Annoncée en 2018 et 2019, la révision de la loi de bioéthique prévoit entre autres l’extension de la PMA aux femmes seules et aux couples de femmes. Derrière ce chiffon médiatique, de nouvelles tentatives de transgressions inquiètent la Fondation Jérôme Lejeune.

 

La révision de la loi de bioéthique débutera par l’ouverture, dès le mois de janvier prochain, d’une  consultation citoyenne – les Etats généraux – suivie du dépôt du projet de loi par le gouvernement, annoncé à l’automne 2018. Plusieurs instances nationales seront consultées : notamment l’Agence de la biomédecine, le CCNE, l’OPECST et le Conseil d’Etat.

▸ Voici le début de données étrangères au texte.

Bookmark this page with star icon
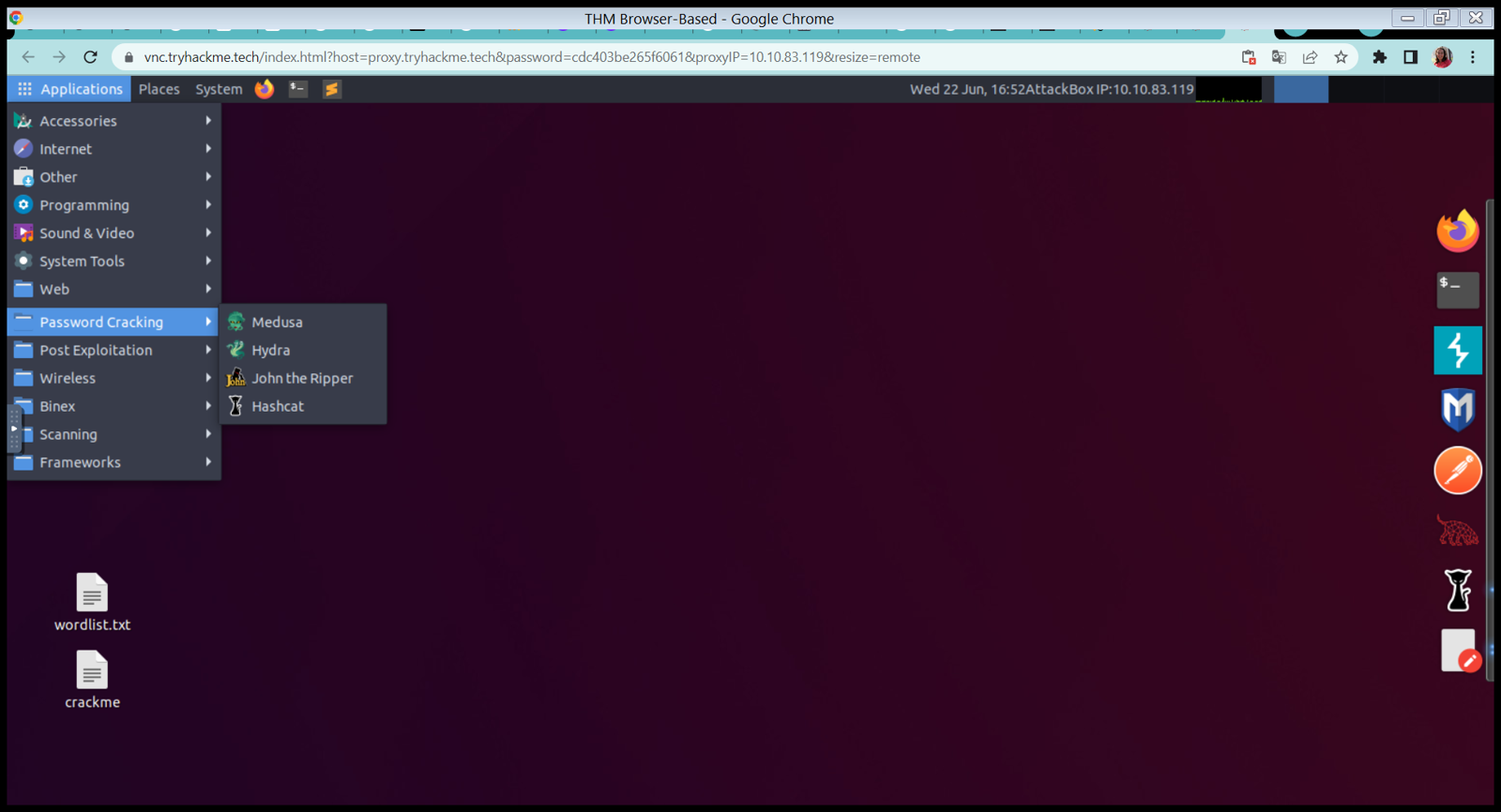The image size is (1501, 812). coord(1341,57)
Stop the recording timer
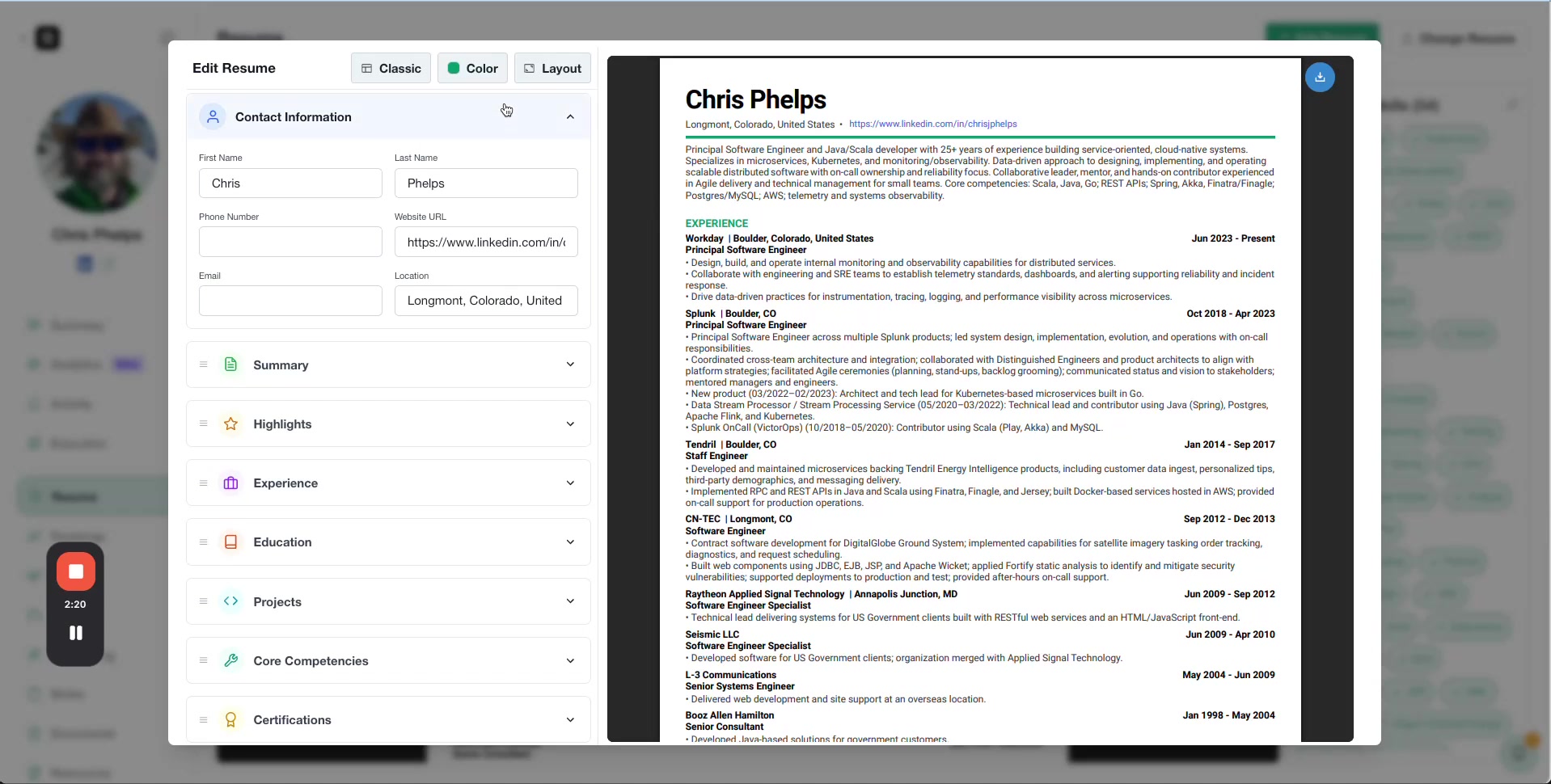This screenshot has width=1551, height=784. point(75,572)
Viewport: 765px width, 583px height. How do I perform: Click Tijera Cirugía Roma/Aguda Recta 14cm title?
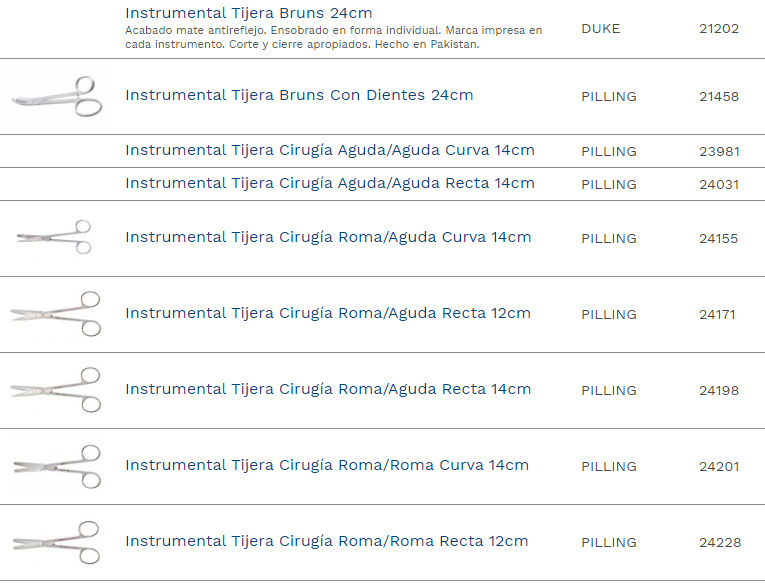pyautogui.click(x=327, y=390)
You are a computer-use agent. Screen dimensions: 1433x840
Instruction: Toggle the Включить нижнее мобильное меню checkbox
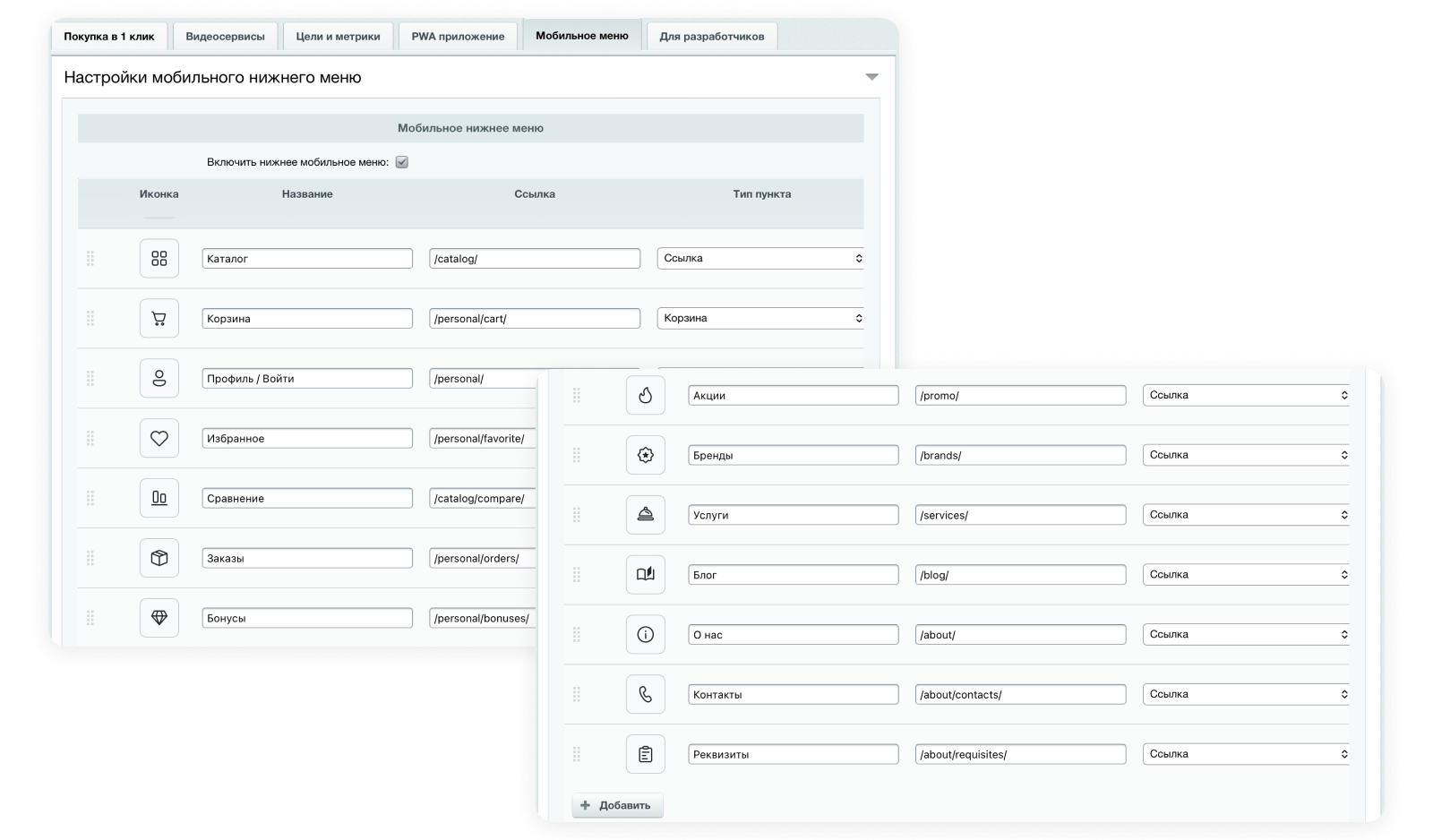tap(402, 162)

La Fondation Jérôme Lejeune a identifié quatre risques de transgressions majeures qui accélèrent les dérives déjà existantes :

  • L’intégration de la trisomie 21 dans le champ du diagnostic préimplantatoire (DPI), pratiqué dans le cadre de l’assistance médicale à la procréation (AMP). Evitée de justesse en 2011, l’ouverture du DPI aux maladies chromosomiques non héréditaires accentuerait considérablement les pratiques eugénistes à l’égard des personnes trisomiques.
  • Parce qu’elle occupe le terrain médiatique, l’extension de la PMA à la PMA sans père risque d’enterrer définitivement la réflexion sur la pratique de la Procréation Médicalement Assistée.
  • Une libéralisation totale du régime de la recherche sur l’embryon, en allant au-delà du régime d’autorisation « sous conditions », afin de permettre notamment aux techniques de modification du génome comme CRISPR-Cas9 ou la « FIV à 3 parents » de faire leur chemin dans le droit français.
  • L’aggravation de la dérive euthanasique dans le droit français initiée par la loi Leonetti de 2005 et la loi Claeys-Leonetti de 2016.

Les Etats généraux de la bioéthique vont permettre aux Français de se saisir de ces sujets. La Fondation Jérôme Lejeune prendra toute sa part dans ce débat afin d’informer l’opinion publique et les responsables politiques sur la réalité des enjeux contenus dans ces lois.

Comme pour la précédente révision de la loi de bioéthique en 2011, elle sera probablement auditionnée dans le courant de l’année 2018 par l’Assemblée nationale et le Sénat. Les débats seront l’occasion de rappeler publiquement que, selon les mots de Jean-Marie Le Méné, « la liberté de la techno-science s’arrête là où commence celle de l’être humain »1.

1Jean-Marie Le Méné, Nascituri te salutant, la crise de conscience bioéthique, Salvator, Paris, 2009, p. 45

Quelques rappels concernant les recours de la Fondation
La Fondation Jérôme Lejeune est le principal bouclier en France contre les dérives de la loi relative à la recherche sur l’embryon. Cette mission nous a valu de nombreuses critiques ces derniers mois. Elles nous donnent l’occasion de rappeler la réalité des actions contentieuses de la Fondation. En 2014, le Conseil d’Etat a reconnu l’intérêt à agir de la Fondation dans le domaine de la recherche sur l’embryon. Ces recours sont conformes aux missions statutaires de la Fondation. Ils concernent moins de 2%* de son budget annuel. Ils ne sont pas systématiques : sur les 268 autorisations prises par l’Agence de la biomédecine depuis 2014, 24 d’entre elles (15 entre 2008 et 2013) ont fait l’objet d’un recours devant le tribunal administratif car elles ne respectent pas l’encadrement juridique de la législation française.